Energy landscape of vertically anisotropic polymer blend films toward highly efficient Polymer Light-Emitting Diodes (PLEDs)
Research output: Contribution to journal › Article › peer-review
- University of Cambridge
A blend of two hole-dominant polymers is created and used as the light emissive layer in light-emitting diodes to achieve high luminous efficiency up to 22 cd A−1. The polymer blend F81− xSYx is based on poly(9,9-dioctylfluorene) (F8) and poly(para-phenylene vinylene) derivative superyellow (SY). The blend system exhibits a preferential vertical concentration distribution. The resulting energy landscape modifies the overall charge transport behavior of the blend emissive layer. The large difference between the highest unoccupied molecular orbital levels of F8 (5.8 eV) and SY (5.3 eV) introduces hole traps at SY sites within the F8 polymer matrix.
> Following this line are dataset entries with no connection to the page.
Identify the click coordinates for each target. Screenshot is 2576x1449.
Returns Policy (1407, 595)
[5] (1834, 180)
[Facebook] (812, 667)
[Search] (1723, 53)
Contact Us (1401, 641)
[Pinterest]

This slows down the hole mobility and facilitates a balance between the transport behavior of both the charge carriers. The balance due to such energy landscape facilitates efficient formation of excitons within the emission zone well away from the cathode and minimizes the surface quenching effects. By bringing the light-emission zone in the middle of the F81− xSYx film, the bulk of the film is exploited for the light emission. Due to the charge trapping nature of SY molecules in F8 matrix and pushing the emission zone in the center, the radiative recombination rate also increases, resulting in excellent device performance.